The company has been promoting the feature as an essential feature across all of its various operating systems, including iOS, macOS, and the latest visionOS.
Image credit: Apple
“It needs to be powerful enough to help you do the things that matter most to you,” Cook said. “It needs to be intuitive and easy to use. It needs to be deeply integrated into your product experience. Most importantly, it needs to understand you and be rooted in your personal context: your daily life, your relationships and your communications. And of course, it needs to be built with privacy in mind from the start. All of this goes beyond artificial intelligence. This is personal intelligence, and it's the next big step for Apple.”
SVP Craig Federighi added that “Apple Intelligence is based on your personal data and context,” and that the feature will be built on all the personal data you input into apps like Calendar and Maps.
The system is built on large-scale language and intelligence models, and the company says much of its processing is done locally, using the latest version of Apple silicon. “Many of these models run entirely on-device,” Federighi claimed during the event.
But these consumer systems still have limitations, which is why some of the heavy lifting must happen in the cloud, away from the device. Apple is adding private cloud computing to this service, using a service that runs on Apple chips on the back end to enforce the privacy of this very personal data.
Apple Intelligence also includes perhaps the biggest update to Siri since it was introduced over a decade ago, with the company saying the feature is now “more deeply integrated” into the operating system.
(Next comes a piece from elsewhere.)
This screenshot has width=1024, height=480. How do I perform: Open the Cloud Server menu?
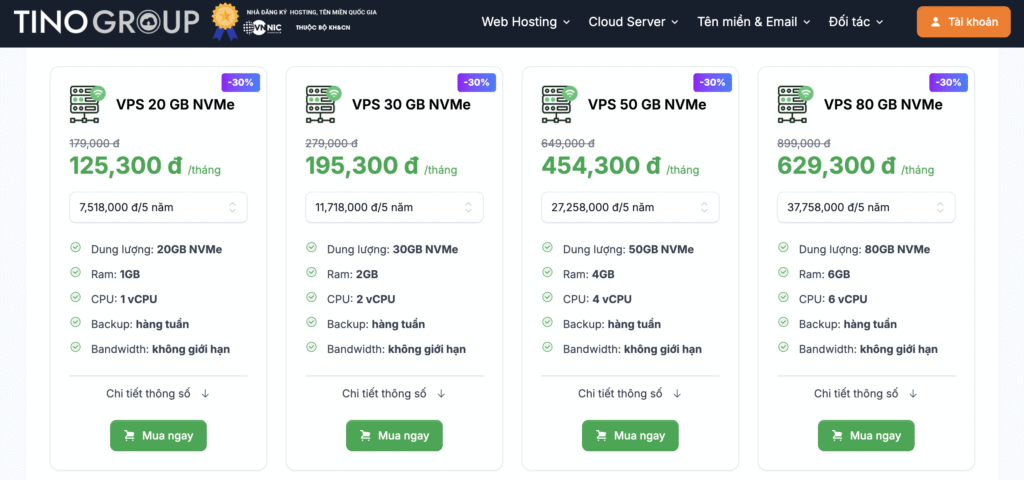click(633, 22)
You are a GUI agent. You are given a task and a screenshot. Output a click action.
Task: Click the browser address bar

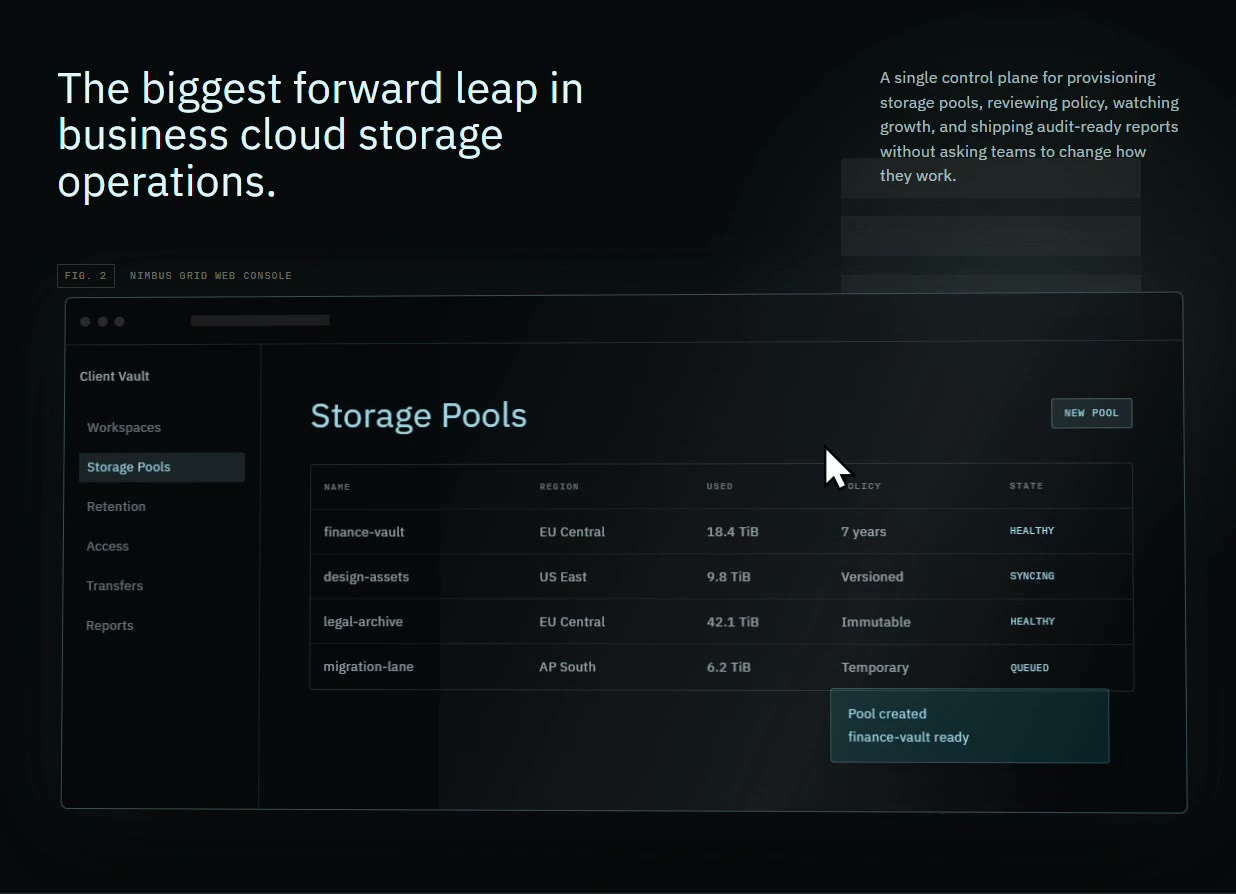[260, 321]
For iOS, this means replacing the familiar Siri icon with a glowing blue border that surrounds your desktop when you're using it.
Siri is no longer just a voice interface: Apple is also adding the ability to type queries directly into the system to access generative AI-based intelligence, an acknowledgment that voice is often not the best interface for these systems.
Image credit: Apple
Meanwhile, App Intents will give users the ability to integrate the Assistant more directly into different apps. This will start with first-party applications, but the company plans to open up access to third parties as well. This addition will significantly improve the types of functions Siri can perform directly.
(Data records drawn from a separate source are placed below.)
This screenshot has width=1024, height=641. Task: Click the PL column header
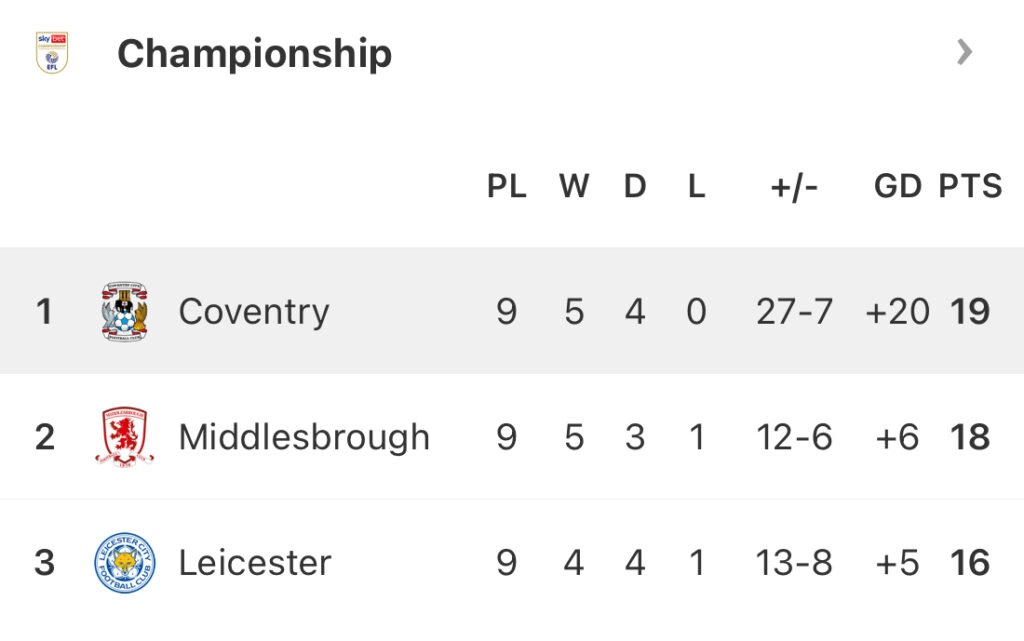tap(507, 186)
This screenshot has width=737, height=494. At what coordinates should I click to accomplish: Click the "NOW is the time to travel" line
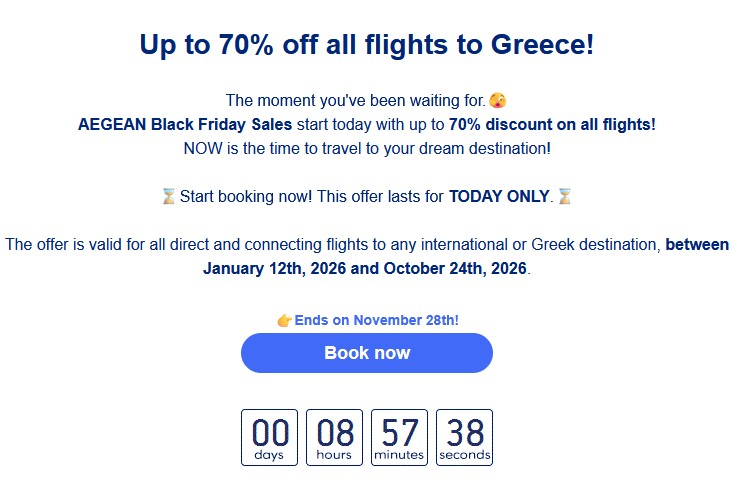click(x=367, y=149)
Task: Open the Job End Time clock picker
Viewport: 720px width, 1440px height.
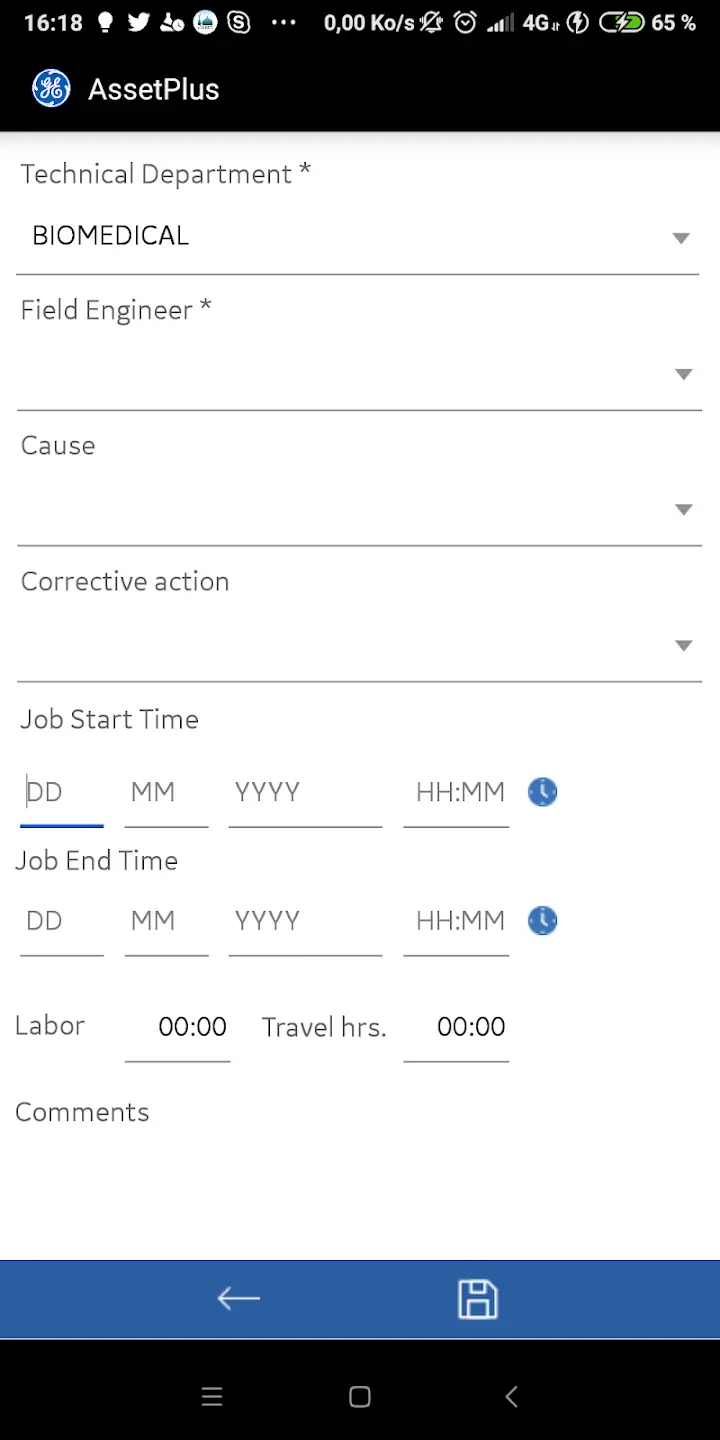Action: point(542,921)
The service also greatly enhances multitasking, enabling some sort of cross-app compatibility, meaning users won't have to keep switching between Calendar, Mail, and Maps to schedule a meeting, for example.
Apple Intelligence will be integrated into most of the company's apps, including features like helping you compose messages within Mail (and third-party apps) and the ability to reply using Smart Reply, a feature Google has offered in Gmail for some time and has continued to build on using its own generative AI model, Gemini.
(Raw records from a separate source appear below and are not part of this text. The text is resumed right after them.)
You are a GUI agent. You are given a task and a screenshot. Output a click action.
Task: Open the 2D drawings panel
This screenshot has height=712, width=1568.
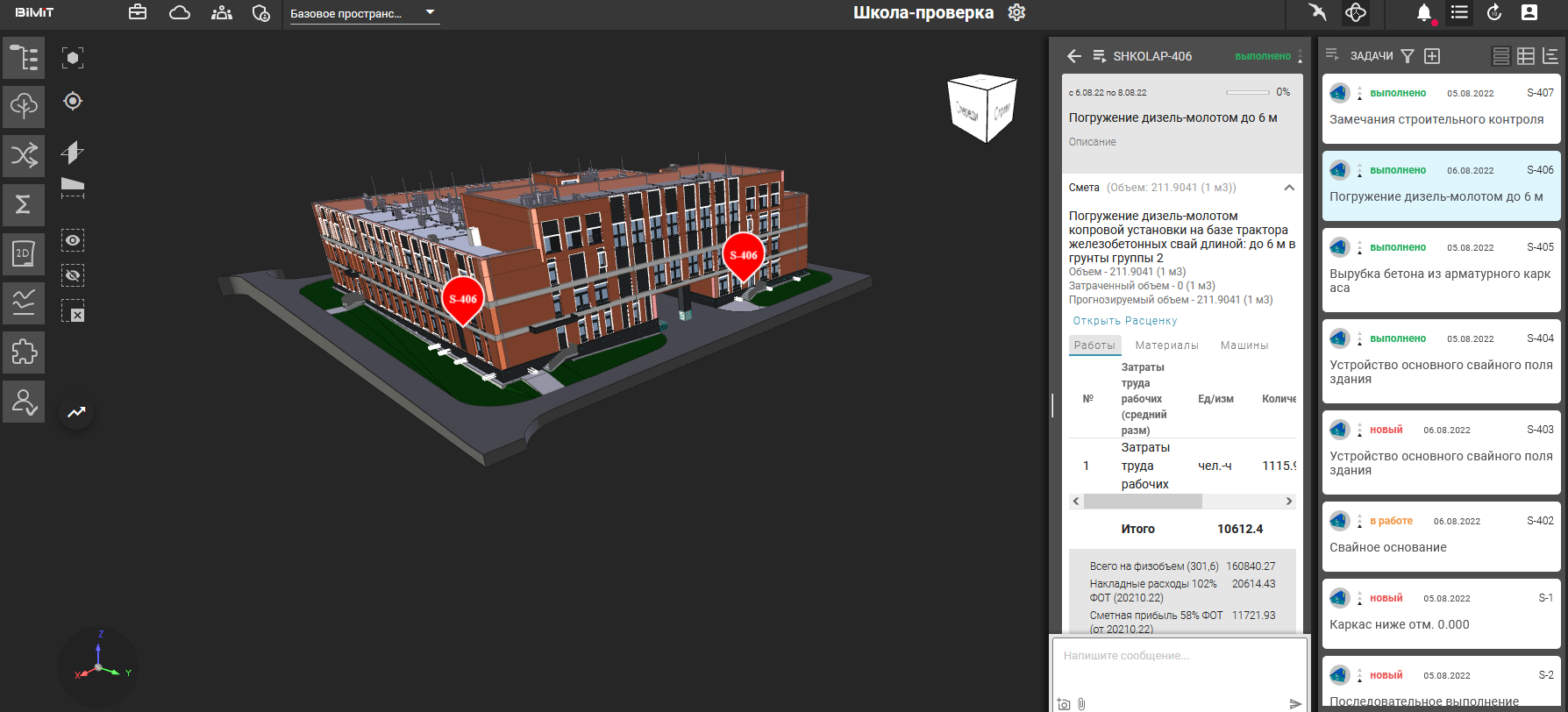click(x=24, y=254)
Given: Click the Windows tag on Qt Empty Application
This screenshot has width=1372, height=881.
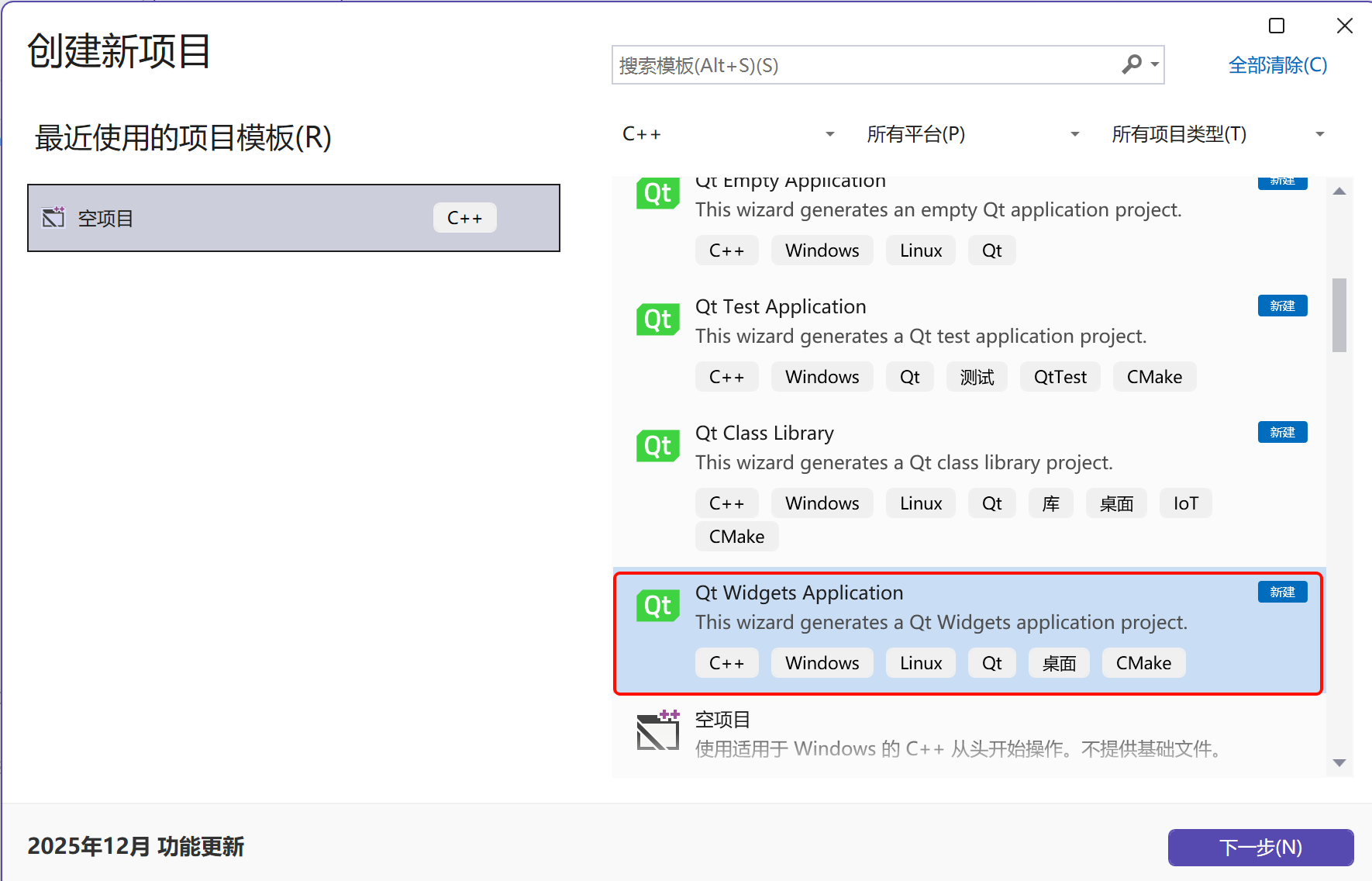Looking at the screenshot, I should coord(822,250).
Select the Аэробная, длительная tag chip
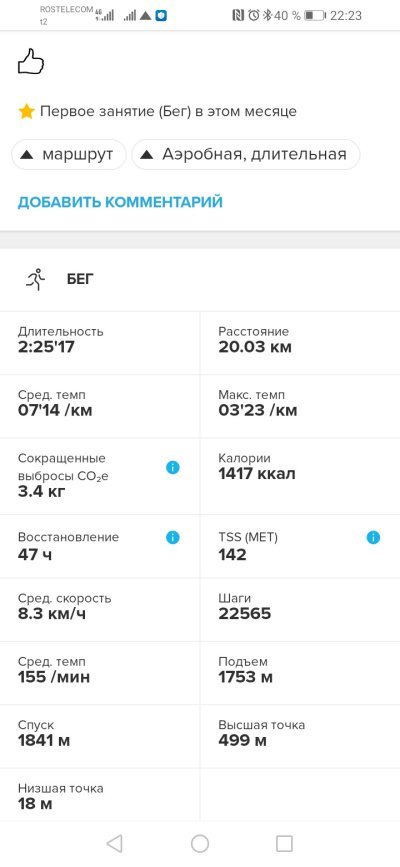Viewport: 400px width, 867px height. click(246, 154)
The company is also bringing the feature to emoji with Genmoji (yes, that's the name), which uses a text field to create customized emojis, while Image Playground is an on-device image generator built into apps like Messages, Keynote, Pages, Freeform, etc. Apple is also bringing a standalone Image Playground app to iOS and opening up access to its services via APIs.
Image credit: Apple
Meanwhile, Image Wand is a new tool for Apple Pencil that lets you create images by surrounding text — essentially Apple's version of Google's Circle to Search, but with a focus on images.
It's also building search capabilities for content like photos and videos. The company promises to further enhance natural language search within these apps. The GenAI model also makes it easy to create slideshows within Photos using natural language prompts. Apple Intelligence will be rolled out to the latest versions of the operating systems, including iOS and iPadOS 18, macOS Sequoia, and visionOS 2. It will be available for free with these updates.
The feature is expected to arrive on the iPhone 15 Pro, M1 Macs, and iPad devices. The standard iPhone 15 won't have the feature, likely due to chip limitations.
As expected, Apple also announced a partnership with OpenAI to bring ChatGPT to services like Siri. Powered by GPT 4.0, the feature will leverage the company's image and text generation. The service will allow users to access it without signing up for an account or paying a fee (though it is possible to upgrade to premium).
It's due for release later this year for iOS, iPadOS, and macOS. The company said it also plans to integrate with other third-party LLMs, but didn't provide details. Google's Gemini is likely near the top of that list.